Data for locating words and elements:
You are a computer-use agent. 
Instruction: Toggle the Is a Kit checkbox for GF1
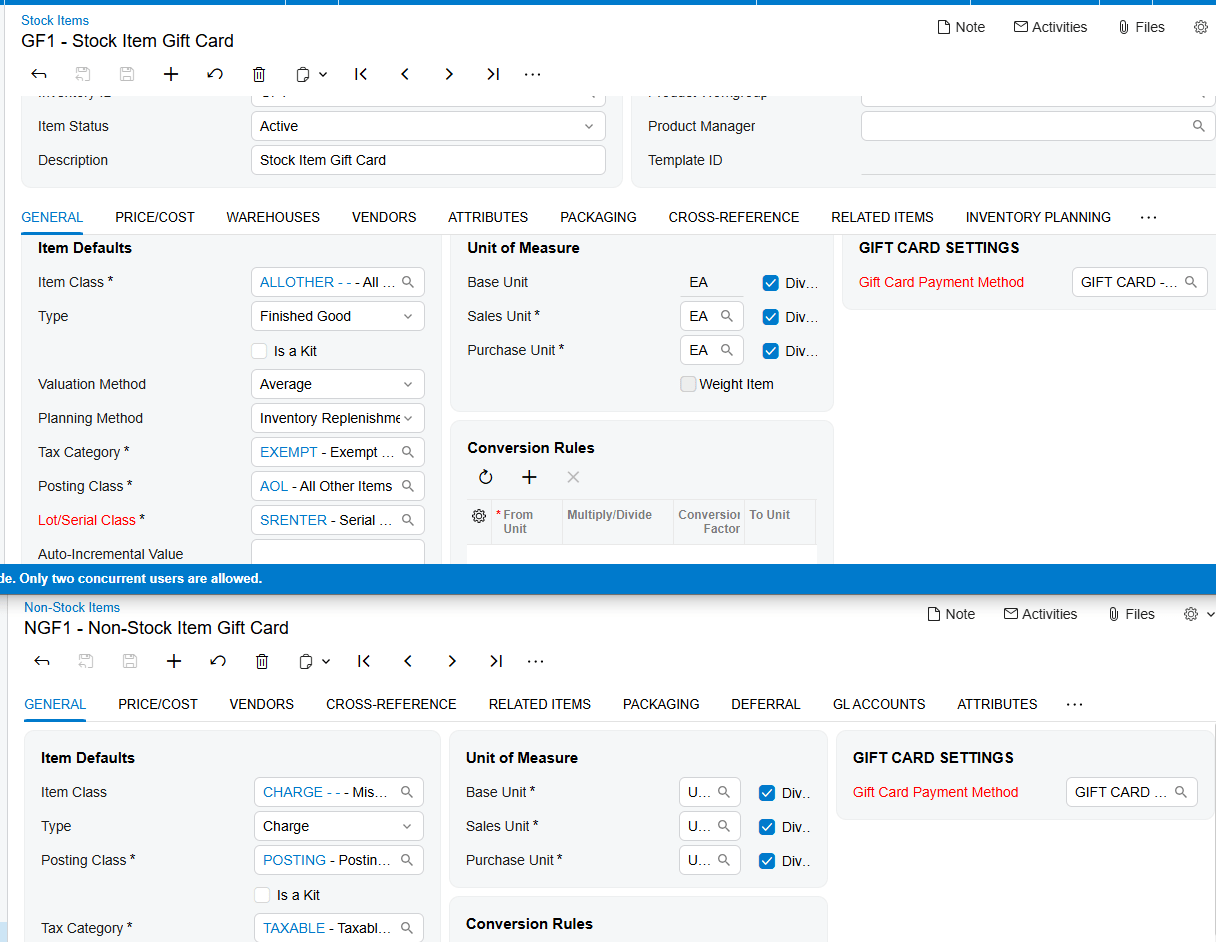click(260, 351)
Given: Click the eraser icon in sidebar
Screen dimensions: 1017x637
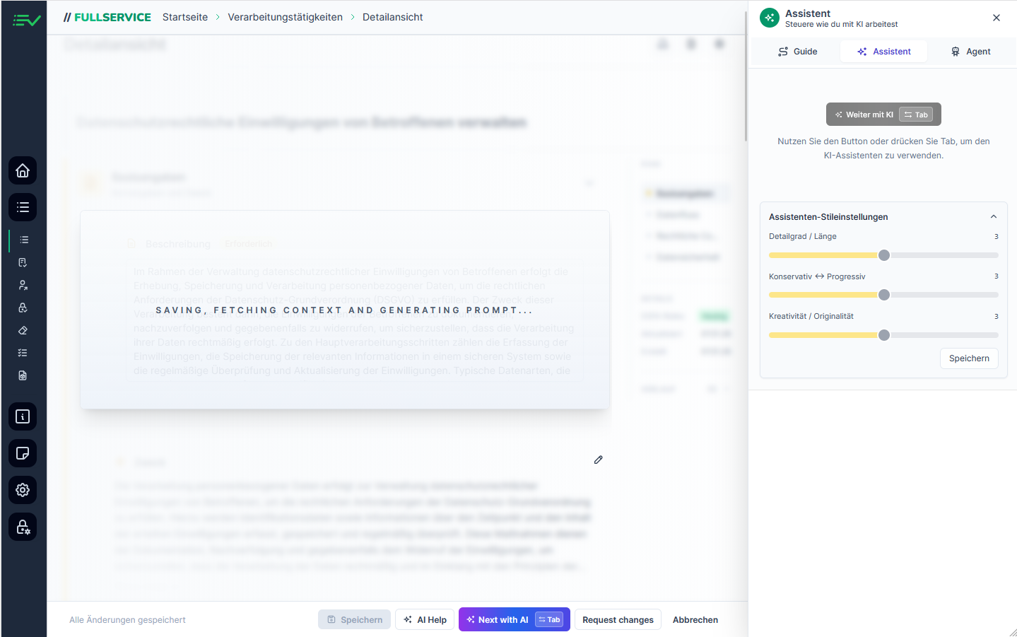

Task directions: Please rewrite the lines of the records as a JSON list of strings, one string per line and blank lines left out, starting with the line that contains "Given: Click the eraser icon in sidebar" and going on through the end of the records. Leave the pictures out of your answer.

Output of the exercise:
[
  "Given: Click the eraser icon in sidebar",
  "Screen dimensions: 1017x637"
]